Perhaps for that reason, he’d never spent much time gambling. He enjoyed an occasional night of low-stakes poker, but simply because of the social interaction. Before the Ring of Fire, he’d been to Las Vegas twice, on his way to Los Angeles and on his way back. He’d fiddled with the slot machines for a while, on his first trip, more out of mild curiosity than anything else. On his second and final visit, he’d spent about an hour at a blackjack table, despite the fact that he found that particular card game quite boring. He’d done it from a vague sense of obligation that since he’d taken the time to pass through Las Vegas he owed it to someone — maybe himself, maybe the goddess of luck, who could say? — to do some Real Gambling.

So, gamble he had, losing about fifteen dollars in the process. When he walked away from the table he didn’t mind having lost the money but he did mildly regret the waste of his time.

The problem with gambling, from Mike’s point of view, was that a person was voluntarily placing himself at the vagaries of chance. That just seemed monumentally stupid to him. No one except a hermit could get through life without at one point or another — usually more than once — giving up hostages to fortune. But it was one thing to have your destiny kidnapped by forces beyond your control, it was another thing entirely to go looking for the bastards so you could hand yourself over to them.

He felt firmly — had felt firmly — that there were only two circumstances when a person should do anything that rash: when you got married, and when you had children. Even then, the degree to which your fortunes were no longer in your own hands was restricted. You did, after all, get to pick your spouse, so if the marriage turned out sour it was mostly your own screw-up. And you did, after all, occupy the parent half of the parent-child equation, so if your kids wound up being dysfunctional, you were probably the main culprit involved.
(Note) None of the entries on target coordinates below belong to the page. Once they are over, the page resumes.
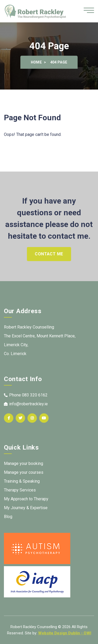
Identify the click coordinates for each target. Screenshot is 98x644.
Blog (8, 516)
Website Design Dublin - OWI (65, 633)
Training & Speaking (22, 481)
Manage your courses (24, 472)
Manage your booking (24, 463)
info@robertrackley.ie (26, 404)
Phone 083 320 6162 (26, 395)
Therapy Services (20, 490)
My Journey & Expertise (26, 508)
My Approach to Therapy (26, 499)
And now, on May 15 of the year 1636, Mike Stearns was realizing that he’d just made the biggest gamble of his life. True, he’d thought and still did that the odds were in the Third Division’s favor. Pretty heavily in the division’s favor, in fact. Nevertheless…

There was a chance that the 1st Brigade might collapse under the pressure of the Bavarian assault that had been going on since the day before. Yes, the brigade was a good one, full of veterans of the Saxon campaign, some of whom had been at Ahrensbök as well. True also, they were fighting on the defensive behind solid fieldworks and could always retreat into Moosburg if necessary. True as well, they had the Hangman regiment — probably the division’s best — in reserve.

They were still heavily outnumbered, and facing an army that was also largely made up of veterans and with an experienced and capable commander. So it was a gamble.